Mijn grootste ergernis in de stad is, dat ik om de zoveel meter ongevraagd wordt aangesproken door iemand, die wat aan te bieden heeft of wat van mij wil weten.
Ik vraag me af of dat niet anders kan.
We maken ons – zeer terecht trouwens – druk over de kwaliteit van de binnenstad. We denken na over de bereikbaarheid. We maken ons zorgen over het fiets parkeren. We zijn druk bezig met het vraagstuk waar-laat-ik-mijn-auto. Honden mogen in de binnenstad niet.
En dit allemaal om het winkelen zo aantrekkelijk mogelijk te maken en te houden.
En dan komen we al die lieden tegen, die wat van ons willen hebben. Ik vergeleek dat deze week met een boek dat ik heb gekocht. Ik verheug me op het lezen. En als ik ga lezen kom ik steeds niet verwachte advertenties tegen.
Met andere woorden, ik kies er niet voor en toch krijg ik er mee te maken.
Het instrument om er wat aan te doen, is de APV. In de APV (algemene plaatselijke verordening) worden zaken geregeld die moeten helpen het samenleven in Zwolle aantrekkelijk te houden (te maken).
Ik heb niet de indruk, dat het onder een bestaand artikel is te ‘vangen’. Of het zouden de artikelen 2.4.6 (hinderlijk gedrag op of aan de weg) en 2.4.8 (hinderlijk gedrag bij of in gebouwen) moeten zijn. Ik vind ze niet specifiek genoeg.
Zou artikel 426bis van het wetboek van Strafrecht soelaas bieden?
Citaat: “ Hij die wederrechtelijk op de openbare weg een ander in zijn vrijheid van bewegen belemmert of met een of meer anderen zich aan een ander tegen diens uitdrukkelijk verklaarde wil blijft opdringen of hem op hinderlijke wijze blijft volgen, wordt gestraft met hechtenis van ten hoogste een maand of geldboete van de tweede categorie”.
Ik denk dat dit artikel ook onvoldoende uitkomst biedt. Blijkbaar mag je je wel opdringen, maar mag je dat niet blijven doen.
In Groningen hebben ze een artikel in de APV opgenomen.Het gaat om het volgende artikel:
”Artikel 2.1.3.1 Beperking aanbieden e.d. van geschreven of gedrukte stukken /afbeeldingen of het uitdelen van goederen om niet.
1 Het is verboden gedrukte of geschreven stukken dan wel afbeeldingen of voor handelsdoeleinden goederen om niet onder het publiek te verspreiden dan wel openlijk aan te bieden, aan te bevelen of bekend te maken op of aan een beperkt aantal door het college aangewezen wegen of gedeelten daarvan.

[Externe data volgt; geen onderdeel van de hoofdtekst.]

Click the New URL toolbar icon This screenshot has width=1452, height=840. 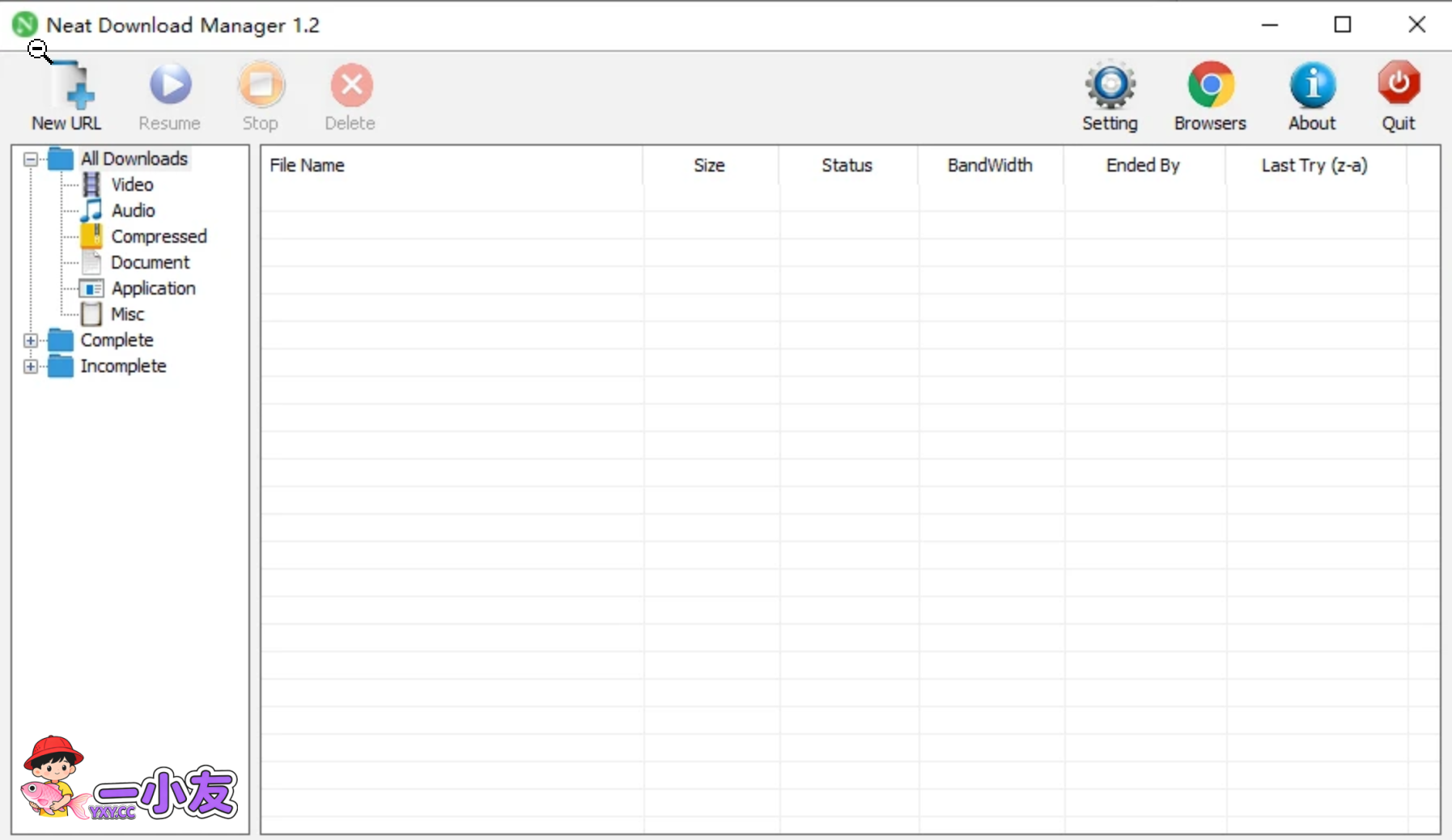tap(67, 87)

2 Het college kan de werking van het verbod beperken tot bepaalde dagen en uren.
3 Het verbod geldt niet voor het huis-aan-huis verspreiden of het aan huis bezorgen van gedrukte of geschreven stukken en afbeeldingen.
4 Het college kan ontheffing verlenen van het in het eerste lid gestelde verbod.
Wat in Groningen kan, moet in Zwolle toch ook mogelijk zijn, zou je denken.